Data excerpts
⟨
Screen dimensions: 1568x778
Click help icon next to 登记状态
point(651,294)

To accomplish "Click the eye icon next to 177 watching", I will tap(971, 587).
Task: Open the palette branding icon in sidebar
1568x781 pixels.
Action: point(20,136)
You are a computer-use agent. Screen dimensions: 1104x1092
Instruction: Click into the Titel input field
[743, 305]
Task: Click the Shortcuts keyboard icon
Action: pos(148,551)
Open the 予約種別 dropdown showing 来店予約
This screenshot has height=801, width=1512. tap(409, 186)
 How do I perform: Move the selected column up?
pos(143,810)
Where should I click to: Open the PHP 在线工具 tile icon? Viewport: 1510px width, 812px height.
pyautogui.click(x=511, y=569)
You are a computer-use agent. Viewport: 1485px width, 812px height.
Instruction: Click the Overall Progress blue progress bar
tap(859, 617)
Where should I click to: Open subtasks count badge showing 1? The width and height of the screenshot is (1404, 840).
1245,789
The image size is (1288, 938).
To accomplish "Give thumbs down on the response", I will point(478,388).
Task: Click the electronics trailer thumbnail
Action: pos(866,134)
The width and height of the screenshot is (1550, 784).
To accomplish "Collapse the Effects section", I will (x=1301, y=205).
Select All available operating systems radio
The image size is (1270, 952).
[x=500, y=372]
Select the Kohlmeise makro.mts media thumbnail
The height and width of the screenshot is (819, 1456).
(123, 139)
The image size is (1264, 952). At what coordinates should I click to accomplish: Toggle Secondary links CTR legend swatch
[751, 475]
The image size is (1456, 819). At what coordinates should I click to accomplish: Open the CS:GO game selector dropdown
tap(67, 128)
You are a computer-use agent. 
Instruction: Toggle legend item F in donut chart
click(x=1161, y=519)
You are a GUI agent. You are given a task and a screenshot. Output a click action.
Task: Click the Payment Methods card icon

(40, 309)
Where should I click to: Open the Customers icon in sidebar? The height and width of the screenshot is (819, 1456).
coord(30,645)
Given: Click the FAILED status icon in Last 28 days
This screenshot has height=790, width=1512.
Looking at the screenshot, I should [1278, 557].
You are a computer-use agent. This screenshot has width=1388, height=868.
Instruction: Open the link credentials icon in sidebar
⟩
* _Directions_: From the line containing "This screenshot has height=790, width=1512." through the last line of the records above, reproduce every line exactly.

* _Result of this exercise_:
This screenshot has height=790, width=1512.
Looking at the screenshot, I should [1278, 557].
You are a computer-use agent. This screenshot has width=1388, height=868.
Instruction: Open the link credentials icon in sidebar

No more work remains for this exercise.